Read Cowboy Sing Me Home Online
Authors: Kim Hunt Harris
She couldn’t bring herself
to say anything.
“How much time
do
we
have, Dusty?”
After a long pause, she
said, “I’m supposed to play in Shreveport next week. On Thursday.”
She was intensely aware – as
she thought he was – that she’d said ‘supposed to be.’ Not ‘I will be.’ The
difference was small, and yet left an opening big enough for her to feel like
she was standing on the edge of a precipice.
“So, in order to be ready
for Shreveport by Thursday, when would you have to leave here?”
“Day after tomorrow.”
He was quiet, and they
watched lightning arc across the sky.
“Then I was right,” he said
with a sigh. “We don’t have much time.”
She cleared her throat. “So,
it wouldn’t be a good idea to waste that time, would it? It would probably be
better if we enjoyed what little time we do have.”
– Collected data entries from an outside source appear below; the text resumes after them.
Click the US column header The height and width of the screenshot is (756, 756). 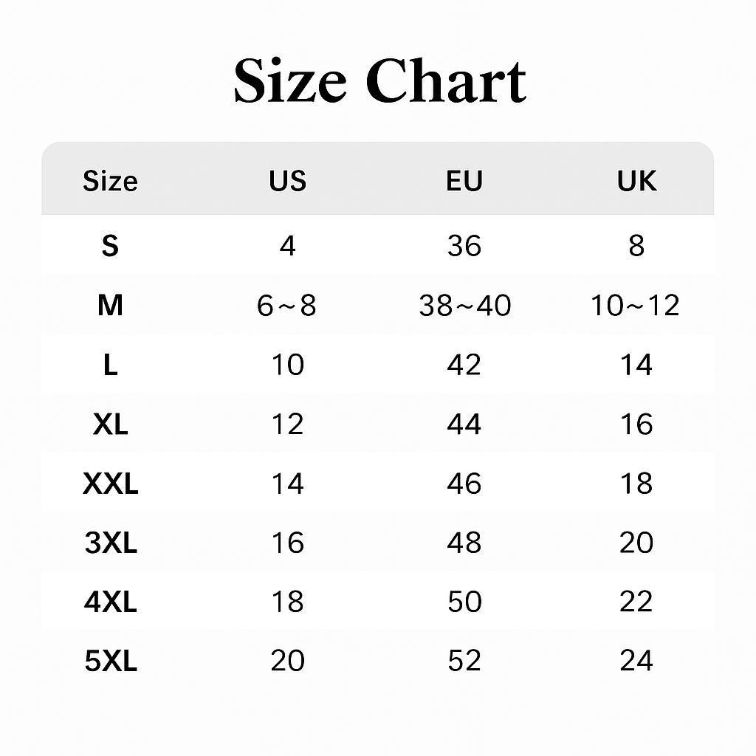point(287,181)
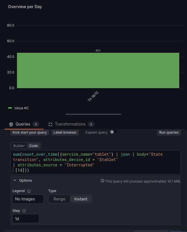The image size is (187, 232).
Task: Click into the Step input field
Action: pyautogui.click(x=26, y=219)

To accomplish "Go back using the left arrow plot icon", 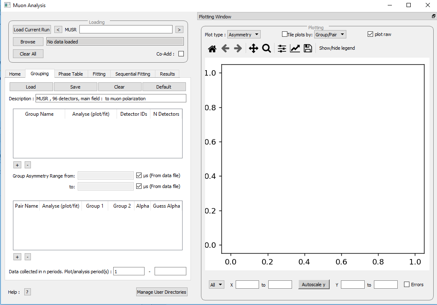I will [225, 48].
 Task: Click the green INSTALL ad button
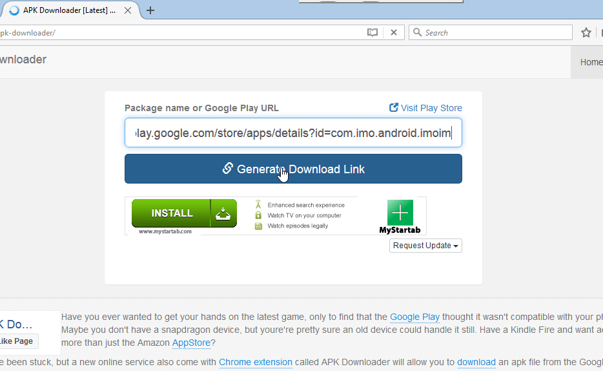(172, 213)
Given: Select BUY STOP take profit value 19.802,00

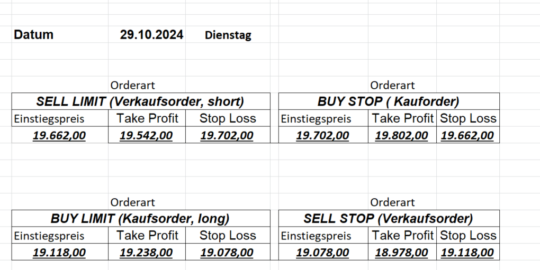Looking at the screenshot, I should [x=401, y=135].
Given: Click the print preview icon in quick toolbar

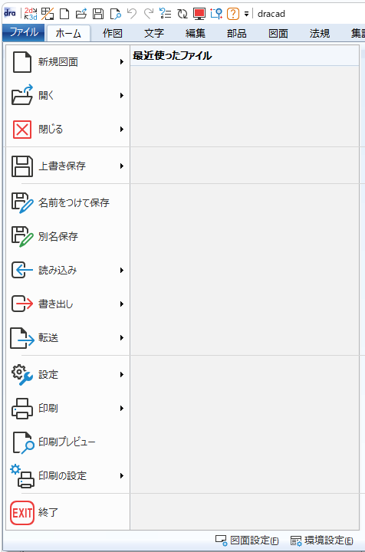Looking at the screenshot, I should coord(116,14).
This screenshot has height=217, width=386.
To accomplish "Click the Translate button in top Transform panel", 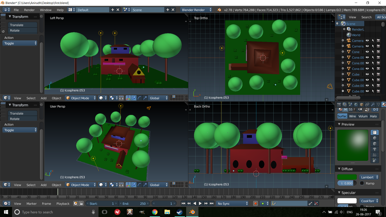I will point(23,25).
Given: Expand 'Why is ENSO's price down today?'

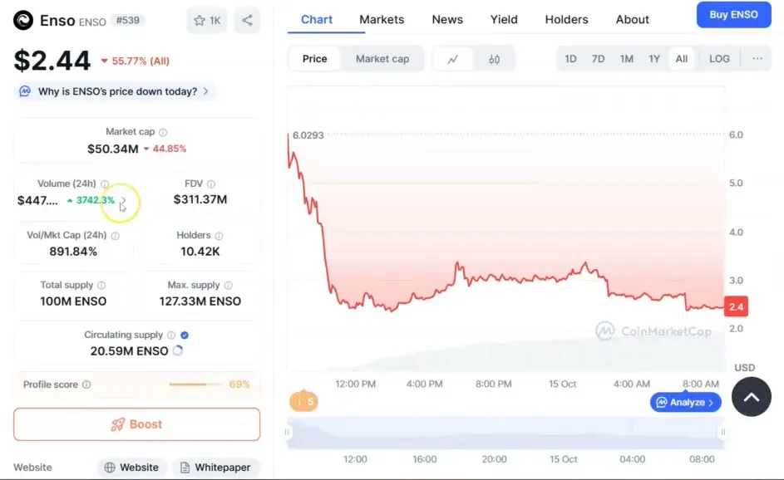Looking at the screenshot, I should (x=116, y=91).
“I intend to.” He took her
chin and drew her head around, then kissed her softly. “I intend to enjoy
every second.”
She’d bought a reprieve.
But she saw the hint of a challenge in his eyes, and a promise.
That was confirmed a second
later when he said, “Until day after tomorrow. And then maybe we can talk
about where we’re headed.”
She opened her mouth to say
something to push him away, but that little voice spoke up again and she was
afraid to say anything, for fear of saying the wrong thing – something that
would get her in deeper than she was prepared to go.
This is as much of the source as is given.